Westvleteren 12, or Westy 12 as it’s commonly referred to, is a strong dark Trappist beer. Called a “Quad” in the U.S., it’s simply referred to by number in the Monastery. It’s brewed at the Monastery Sint-Sixtusabdij (Abbey Saint Sixtus) in Westvleteren, Belgium.
Westy 12 is proclaimed by many as one of the best beers in the world. It’s also extremely rare, only able to be purchased at the Monastery itself. No where else sells it. I was given a bottle by a very generous friend who ferried it back from Belgium himself. As with most things proclaimed the “BEST OF” whatever, it’s hard for anything to live up to that hype, so I try to prepare myself to just judge it as is, but of course that’s hard to do.
The “minimum shelf life” date on my bottle was 10-4-16, which I believe would be April 10, 2016 (other dates on the website appear to be Day/Month/Year which is the European standard). Internet sleuthing tells me Westy 12 is dated with a “Best By” of three years, so this bottle would have been bottled in 2013.

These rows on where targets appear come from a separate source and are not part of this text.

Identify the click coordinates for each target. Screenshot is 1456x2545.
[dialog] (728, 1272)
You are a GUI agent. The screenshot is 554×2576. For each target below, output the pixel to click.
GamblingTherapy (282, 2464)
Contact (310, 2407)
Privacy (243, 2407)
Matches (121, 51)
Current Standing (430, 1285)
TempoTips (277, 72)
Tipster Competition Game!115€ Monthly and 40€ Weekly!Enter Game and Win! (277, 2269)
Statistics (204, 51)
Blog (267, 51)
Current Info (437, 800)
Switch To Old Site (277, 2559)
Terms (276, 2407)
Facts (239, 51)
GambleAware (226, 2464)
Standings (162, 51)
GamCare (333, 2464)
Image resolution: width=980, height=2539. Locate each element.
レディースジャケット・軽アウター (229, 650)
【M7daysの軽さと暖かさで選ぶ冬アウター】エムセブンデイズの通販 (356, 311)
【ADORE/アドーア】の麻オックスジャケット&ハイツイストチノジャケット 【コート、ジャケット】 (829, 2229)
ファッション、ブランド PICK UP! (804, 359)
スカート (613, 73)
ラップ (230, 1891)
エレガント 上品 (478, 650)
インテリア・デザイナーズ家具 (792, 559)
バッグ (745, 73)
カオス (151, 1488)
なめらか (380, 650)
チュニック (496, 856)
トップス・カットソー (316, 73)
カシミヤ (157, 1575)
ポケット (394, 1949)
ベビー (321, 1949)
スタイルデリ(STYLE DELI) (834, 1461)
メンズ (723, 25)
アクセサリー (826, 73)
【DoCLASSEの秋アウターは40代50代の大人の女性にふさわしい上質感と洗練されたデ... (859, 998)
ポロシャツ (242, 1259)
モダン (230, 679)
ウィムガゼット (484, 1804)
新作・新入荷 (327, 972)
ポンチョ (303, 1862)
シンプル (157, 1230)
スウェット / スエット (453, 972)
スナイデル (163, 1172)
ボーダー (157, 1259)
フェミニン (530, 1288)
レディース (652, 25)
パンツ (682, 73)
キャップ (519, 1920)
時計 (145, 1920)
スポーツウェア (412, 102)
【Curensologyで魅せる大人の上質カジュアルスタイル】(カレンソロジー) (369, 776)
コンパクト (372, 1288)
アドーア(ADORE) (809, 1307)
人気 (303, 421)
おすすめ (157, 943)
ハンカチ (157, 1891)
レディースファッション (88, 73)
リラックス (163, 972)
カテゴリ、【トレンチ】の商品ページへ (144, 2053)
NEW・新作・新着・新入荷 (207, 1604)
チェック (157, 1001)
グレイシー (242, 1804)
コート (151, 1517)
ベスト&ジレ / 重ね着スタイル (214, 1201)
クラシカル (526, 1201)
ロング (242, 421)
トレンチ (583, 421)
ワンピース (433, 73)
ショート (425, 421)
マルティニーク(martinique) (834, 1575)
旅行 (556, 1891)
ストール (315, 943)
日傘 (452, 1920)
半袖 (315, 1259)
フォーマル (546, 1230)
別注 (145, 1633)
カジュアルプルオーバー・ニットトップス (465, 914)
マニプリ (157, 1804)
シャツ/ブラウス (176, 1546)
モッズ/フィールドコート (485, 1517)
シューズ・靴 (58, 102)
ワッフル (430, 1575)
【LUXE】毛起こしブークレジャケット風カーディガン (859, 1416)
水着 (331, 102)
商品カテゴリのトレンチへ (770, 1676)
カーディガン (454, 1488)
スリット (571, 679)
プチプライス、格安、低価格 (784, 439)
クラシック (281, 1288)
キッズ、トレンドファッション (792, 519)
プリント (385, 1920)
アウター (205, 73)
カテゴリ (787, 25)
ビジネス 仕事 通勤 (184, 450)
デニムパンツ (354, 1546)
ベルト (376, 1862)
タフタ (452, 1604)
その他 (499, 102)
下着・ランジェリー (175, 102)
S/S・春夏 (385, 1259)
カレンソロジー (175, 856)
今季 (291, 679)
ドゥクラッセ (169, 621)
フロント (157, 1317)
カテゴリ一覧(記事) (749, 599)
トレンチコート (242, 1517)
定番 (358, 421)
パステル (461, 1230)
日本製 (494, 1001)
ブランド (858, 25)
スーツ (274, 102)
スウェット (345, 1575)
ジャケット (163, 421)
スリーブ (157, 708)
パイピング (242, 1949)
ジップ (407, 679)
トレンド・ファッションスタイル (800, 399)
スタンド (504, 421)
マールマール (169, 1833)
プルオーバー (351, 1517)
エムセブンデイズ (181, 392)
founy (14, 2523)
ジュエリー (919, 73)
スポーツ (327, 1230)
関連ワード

The beer poured very dark brown, with a thin white head that was very persistent. The beer lacked the characteristic “Belgian lace”, but as it’s rather thick and boozy it had decent “legs” in the glass. It shocked me how dark it was (and of course I neglected to take a picture of it) but I’m not sure what I was expecting, having never had this beer, or really even this style of beer before. Chimay Blue might be the closest I’ve had.
The aroma was strong with dark sugars and caramel and lacking in (my opinion) the traditional Belgian bubblegum esters and clove phenolics, perhaps due the the age? Very subdued aroma. Very slight bit of oxidation in the aroma as well, but holding up really well for a 3.5 year old bottle. Due, I’m sure, to the monk’s production and bottling procedures, so very well done. I did start to pick up some slight clove and vanilla as it warmed, so probably shame on me for serving it too cold.
Now, what the aroma lacks, the flavor more than makes up for. This is a powerfully flavored beer. Strong dark sugar flavors mixed with all manner of dark fruit. Pretty decent alcohol burn which should be expected to 10.2%. This beer is boozy and you start to feel it pretty quickly. I’ve had some big beers before but for whatever reason this one hit me hard.
Now, as far as overall impression goes, this is an extremely well made, well packaged, well stored beer. Without a doubt. Yet, while I don’t want to say it “didn’t live up to my expectations” since I think that may be too harsh, it wasn’t quite what I was expecting. Granted, I have no idea how I would have any idea what to expect, so I’m pretty much stuck in my own catch-22. Would I recommend it? Sure.. it’s a white whale for many people, the Holy Grail of beer that they search their whole life for. If you get a chance to try it by all means, do so. Try to keep the expectations to a minimum, which I believe it where I failed. It was a magnificent beer, but somehow didn’t fulfill what I was anticipating it to be. Someday I’d like to try one fresh, but I know how unlikely that is to happen. Thankfully 4 out of the 6 trappist breweries are available stateside. Westmalle, Rochefort, Chimay and Orval you can get here. The other two are Westvleteren and Achel (Which until I saw it on the Sint-Sixtus website I had never heard of).